START MATERIAL SHOWN

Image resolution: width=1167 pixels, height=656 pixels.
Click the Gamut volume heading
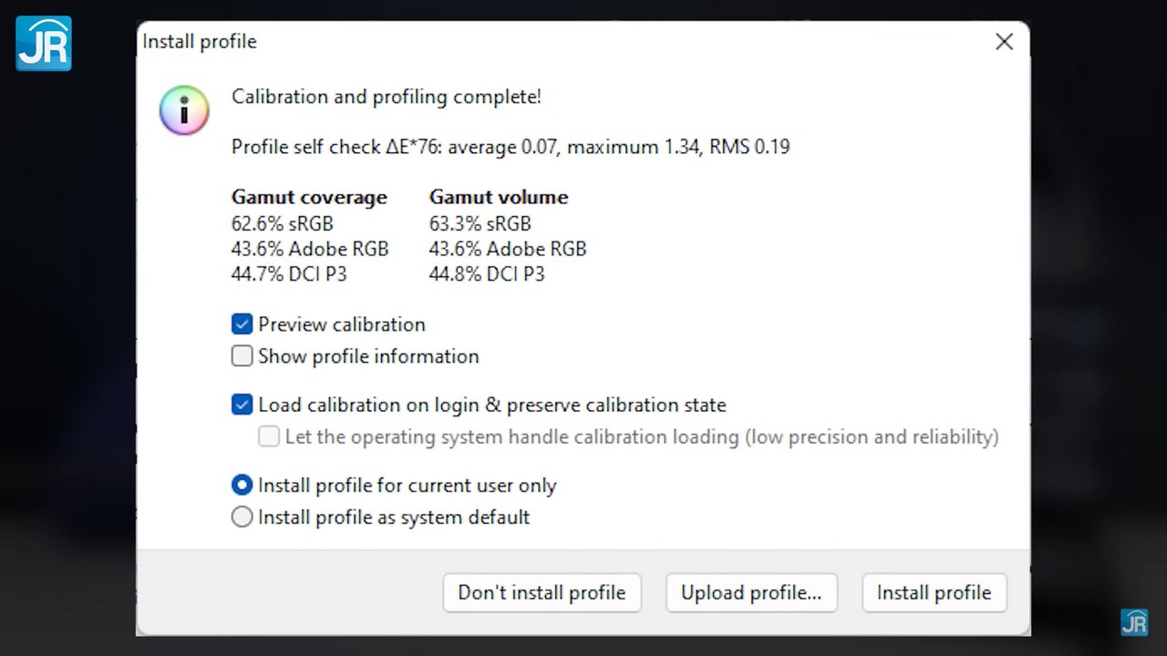coord(499,197)
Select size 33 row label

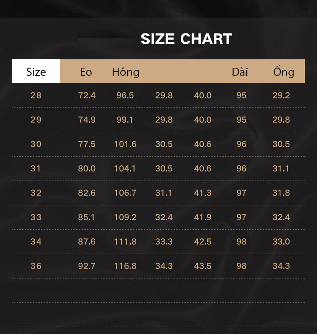click(x=36, y=217)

END MATERIAL SHOWN

:: WHAT TO PRODUCE ::
Your answer must be exactly the lines from the one containing "Click the Gamut volume heading" through the last line of the records above, both included, with every picture left out.

:: SOLUTION TO THIS PROBLEM ::
Click the Gamut volume heading
coord(499,197)
Select size 33 row label

click(x=36, y=217)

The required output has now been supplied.